*** DATA

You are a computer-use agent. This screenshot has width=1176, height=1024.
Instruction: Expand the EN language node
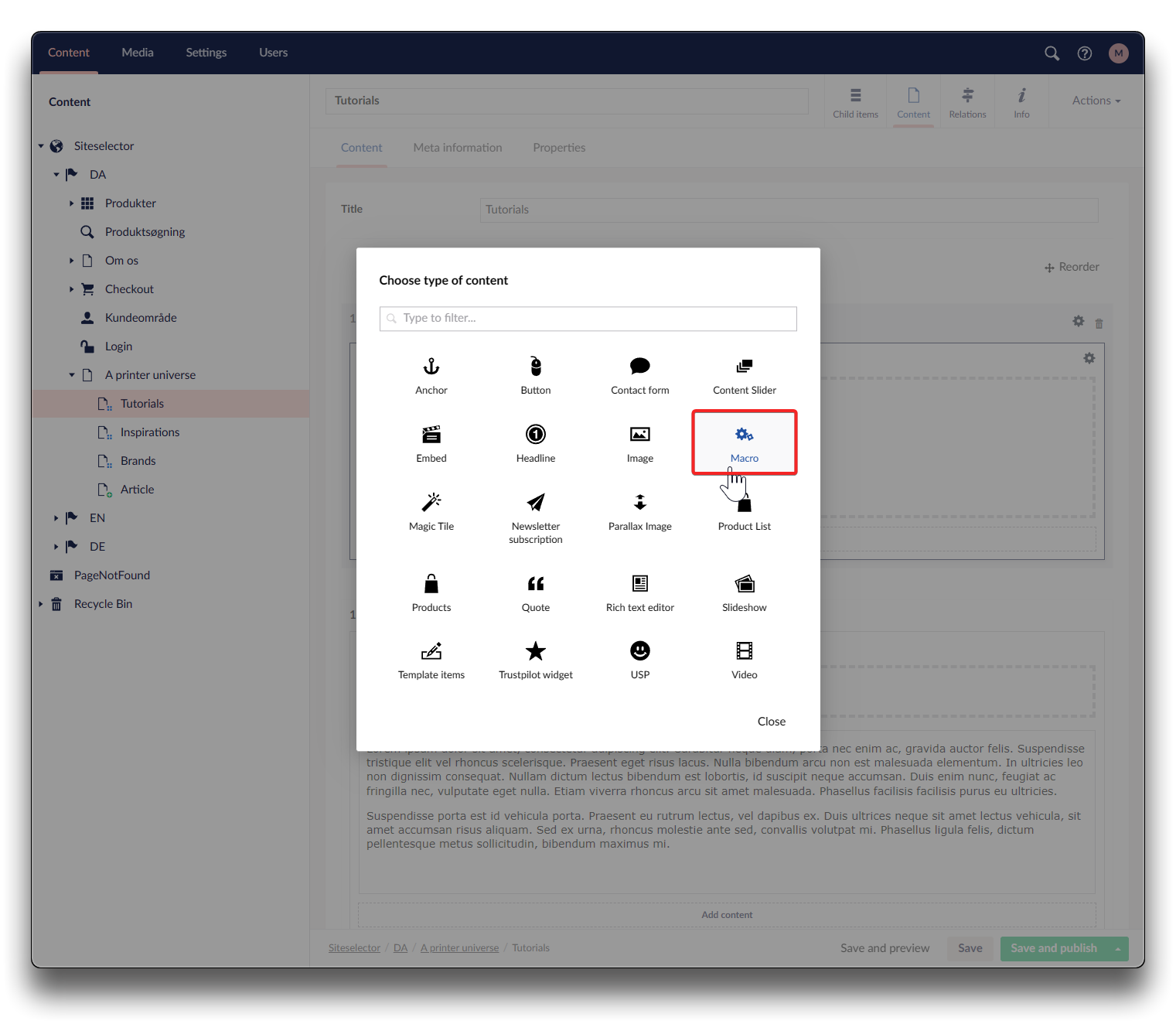56,518
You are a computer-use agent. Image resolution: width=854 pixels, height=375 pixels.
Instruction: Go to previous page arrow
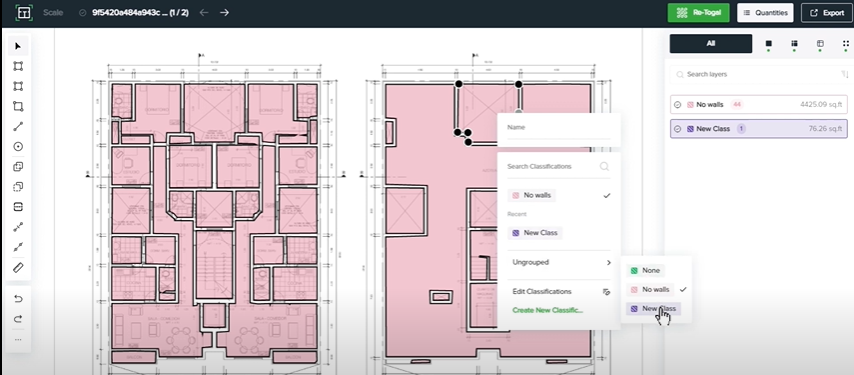pos(204,13)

******

Repeat the whole of the material above exactly, but keep the pictures out.

SOLUTION FOR THIS TASK:
You are a computer-use agent. This screenshot has width=1176, height=1024.
Instruction: Expand the EN language node
56,518
You are a computer-use agent. Image resolution: width=854 pixels, height=375 pixels.
Instruction: Go to previous page arrow
pos(204,13)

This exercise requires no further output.